Rasulullah SAW bersabda:
“Tidaklah seorang hamba yang diberi amanah oleh Allah untuk mengurus rakyat, lalu ia meninggal dalam keadaan menipu rakyatnya, kecuali Allah mengharamkan baginya surga.” (HR. Bukhari dan Muslim)

Hadis ini menjadi peringatan keras bahwa pengelolaan program publik, termasuk pangan bergizi, tidak boleh diselimuti ketidakjujuran atau manipulasi. Kejujuran dan transparansi adalah syarat mutlak agar kebijakan bernilai ibadah, bukan sekadar proyek administratif.

Rasulullah SAW juga bersabda:
“Pedagang yang jujur dan amanah akan bersama para nabi, orang-orang yang jujur, dan para syuhada.” (HR. Tirmidzi)

Nilai kejujuran ini relevan dalam seluruh rantai pengelolaan pangan, mulai dari pengadaan bahan, distribusi, hingga penyajian.

Catatan Kritis atas Program Dapur Sehat

Anggota Majelis Tinggi Partai X sekaligus Direktur X Institute, Prayogi R. Saputra, menegaskan bahwa program MBG tidak boleh menjauh dari tujuan negara. Menurutnya, tugas negara itu tiga: melindungi rakyat, melayani rakyat, dan mengatur rakyat secara adil.

Ia mengingatkan bahwa pelibatan warga binaan harus dilandasi perlindungan hak, bukan eksploitasi terselubung.

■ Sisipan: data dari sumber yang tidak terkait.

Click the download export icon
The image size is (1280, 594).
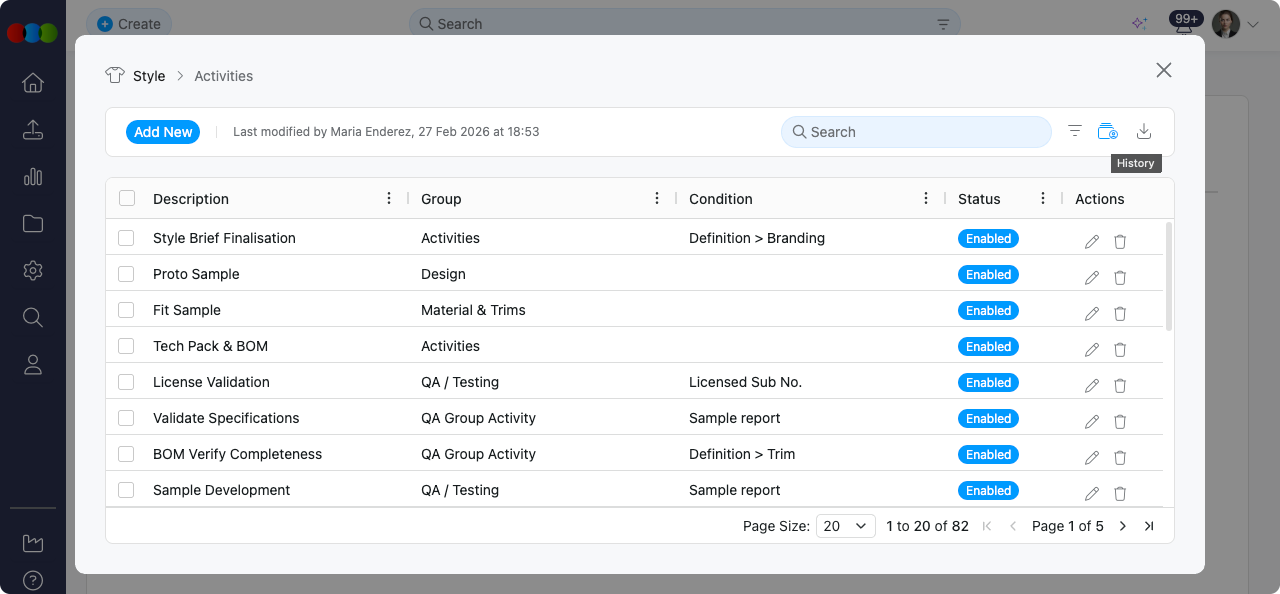click(x=1144, y=131)
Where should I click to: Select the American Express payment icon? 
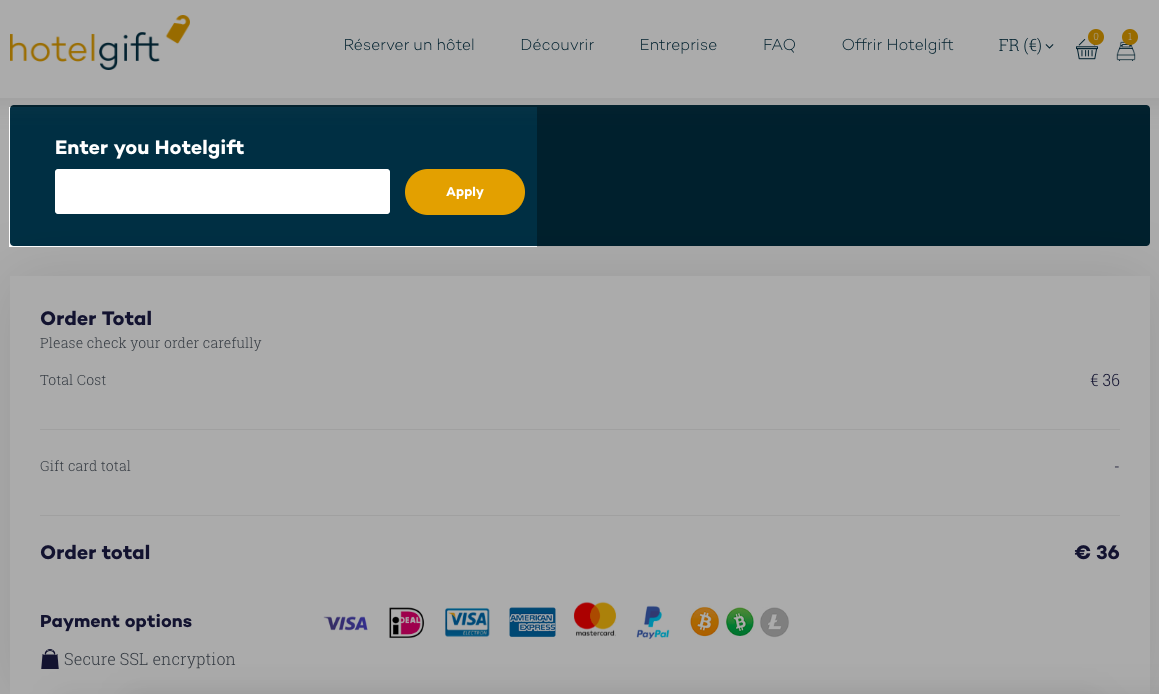(532, 622)
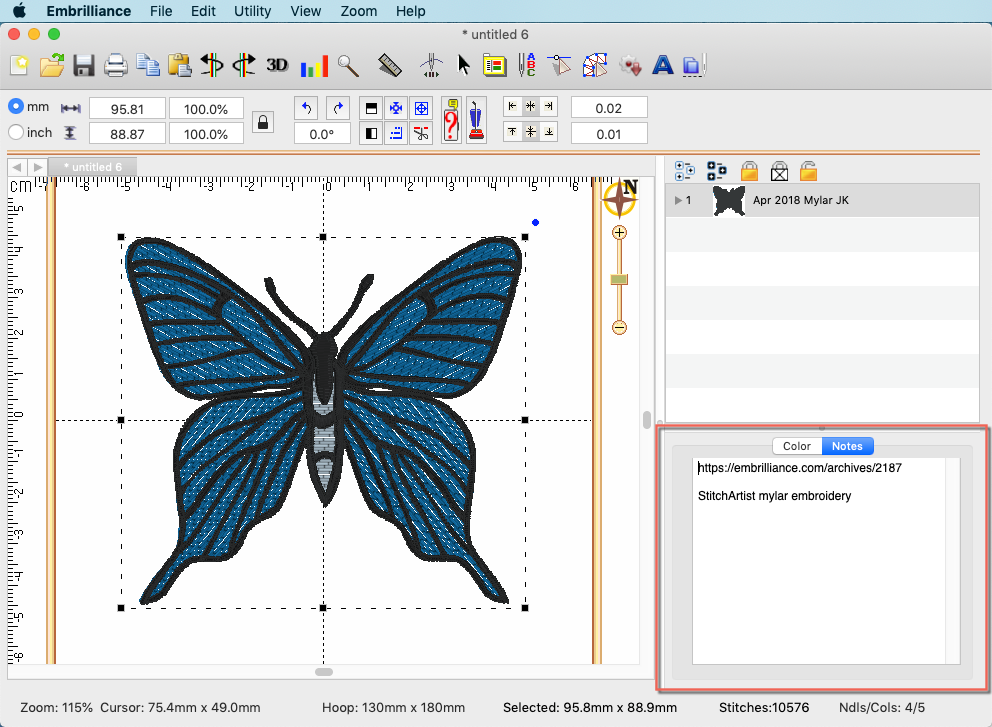Viewport: 992px width, 727px height.
Task: Click the width field showing 95.81
Action: (127, 108)
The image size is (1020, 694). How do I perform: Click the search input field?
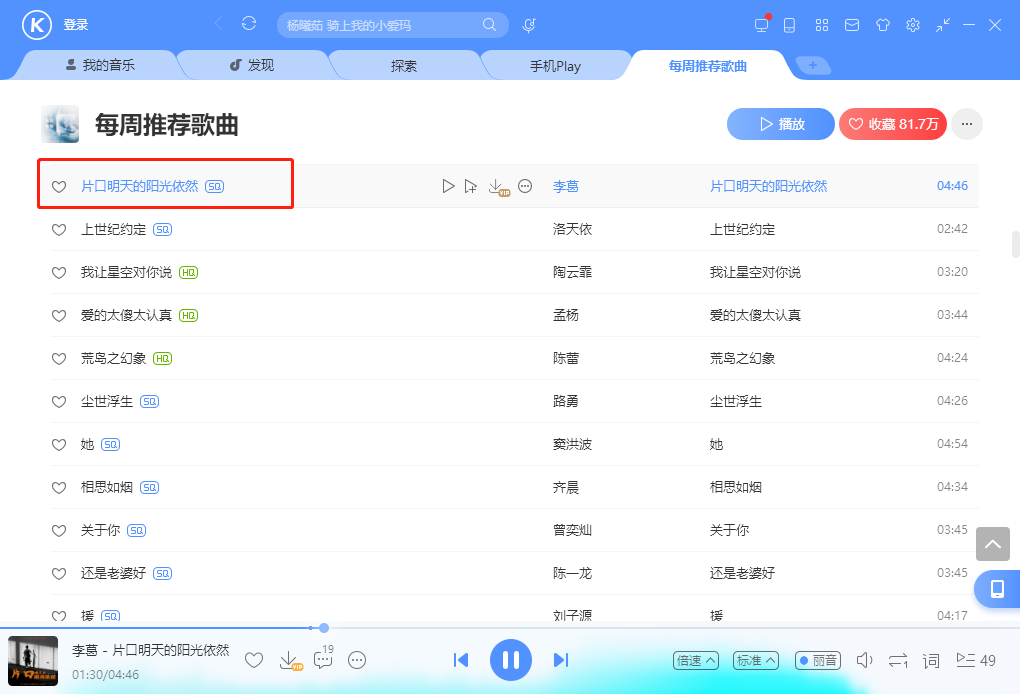tap(380, 25)
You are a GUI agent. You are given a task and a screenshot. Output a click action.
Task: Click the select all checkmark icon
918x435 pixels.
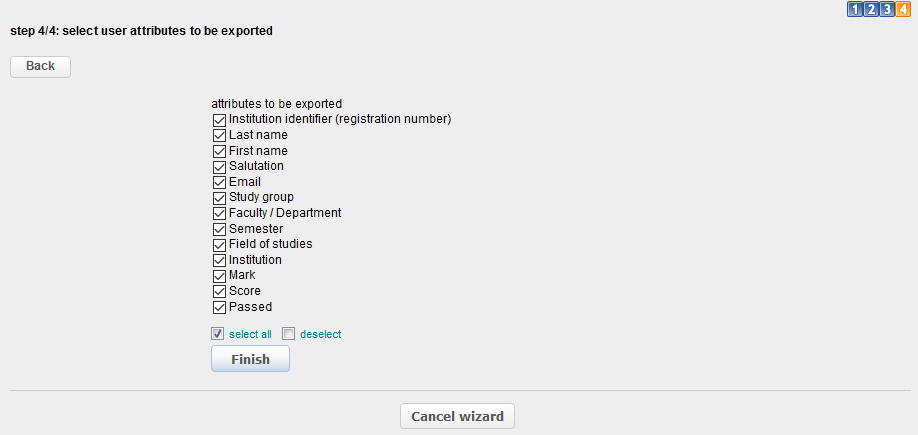[218, 334]
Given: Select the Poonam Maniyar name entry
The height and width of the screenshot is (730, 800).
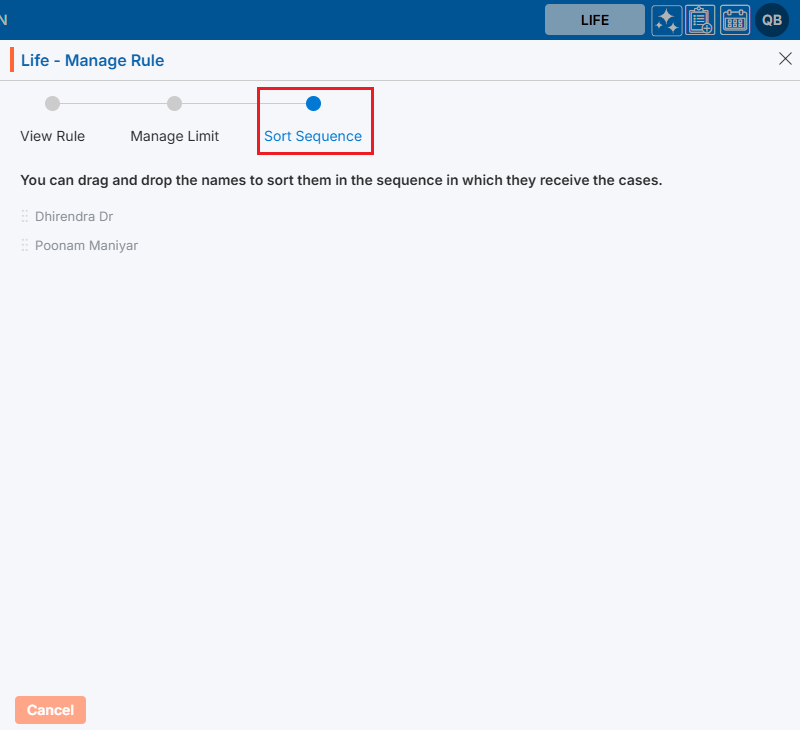Looking at the screenshot, I should click(x=86, y=245).
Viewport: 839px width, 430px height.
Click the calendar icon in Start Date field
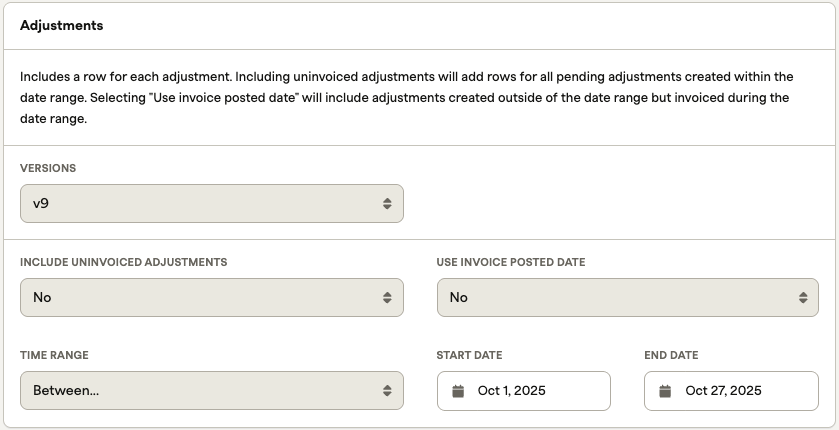pos(458,391)
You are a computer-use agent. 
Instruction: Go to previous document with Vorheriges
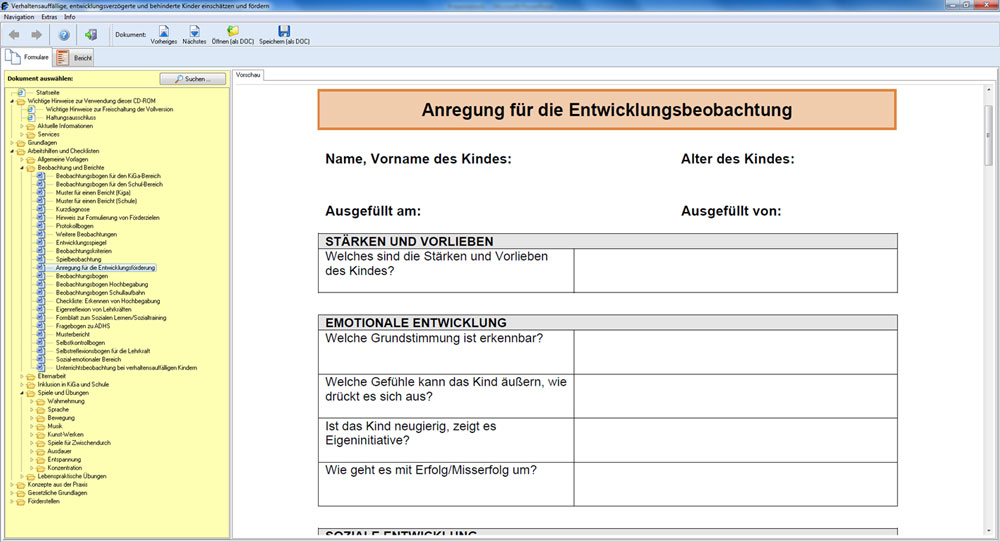coord(163,35)
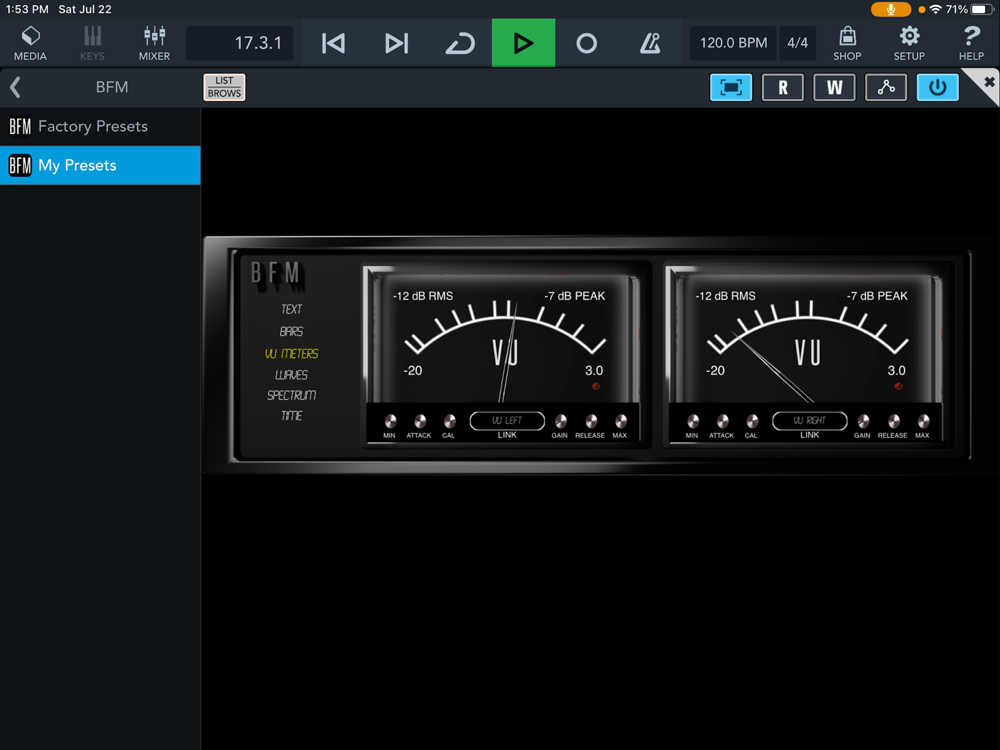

Selain itu, negara wajib memastikan kualitas pangan dan keamanan konsumsi benar-benar terjaga, baik bagi penerima manfaat maupun warga binaan sendiri.

Solusi: Menjaga Amanah Gizi Secara Transparan

Agar Program MBG benar-benar mencerminkan amanah gizi, sejumlah langkah perlu ditempuh:

  • Audit publik berkala terhadap pembangunan dan operasional 200 dapur sehat lapas dan rutan.
  • Transparansi anggaran dan pengadaan pangan, termasuk harga, pemasok, dan standar kualitas.
  • Digitalisasi rantai pasok untuk mencegah kebocoran, manipulasi, dan konflik kepentingan.
  • Perlindungan hak warga binaan, meliputi standar kerja manusiawi, sertifikasi resmi, dan jaminan keselamatan pangan.
  • Pelibatan masyarakat dan lembaga independen dalam pengawasan kualitas dan distribusi pangan.

Pangan bergizi adalah hak rakyat dan amanah besar di hadapan Allah. Pembangunan 200 dapur sehat hanya akan bermakna jika dijalankan dengan kejujuran, transparansi, dan tanggung jawab moral. Program Makan Bergizi Gratis harus menjadi wujud keadilan sosial, bukan sekadar angka capaian kebijakan. Negara dituntut menjaga amanah gizi dengan jujur, karena setiap kebijakan publik kelak akan dimintai pertanggungjawaban, bukan hanya di hadapan rakyat, tetapi juga di hadapan Allah SWT.